====== SUPPLIED MATERIAL ======

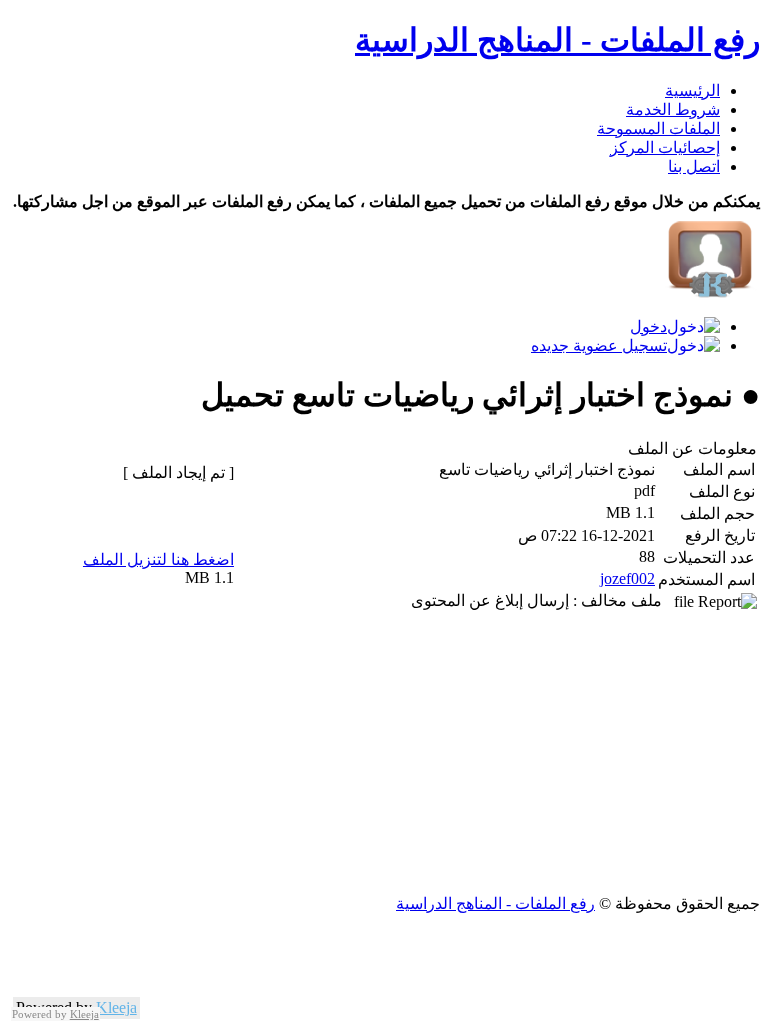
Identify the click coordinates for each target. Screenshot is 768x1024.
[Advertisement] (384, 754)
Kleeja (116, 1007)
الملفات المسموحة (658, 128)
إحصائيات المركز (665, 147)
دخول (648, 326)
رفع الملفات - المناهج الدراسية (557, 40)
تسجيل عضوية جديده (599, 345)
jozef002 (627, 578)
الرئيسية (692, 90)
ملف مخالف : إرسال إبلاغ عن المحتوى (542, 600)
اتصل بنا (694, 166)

======

* [WHAT IS EXPECTED]: From the line containing "تسجيل عضوية جديده (599, 345)" to the final line of the data, repeat each line exactly. Include both ends.

* [ANSWER BOX]:
تسجيل عضوية جديده (599, 345)
jozef002 (627, 578)
الرئيسية (692, 90)
ملف مخالف : إرسال إبلاغ عن المحتوى (542, 600)
اتصل بنا (694, 166)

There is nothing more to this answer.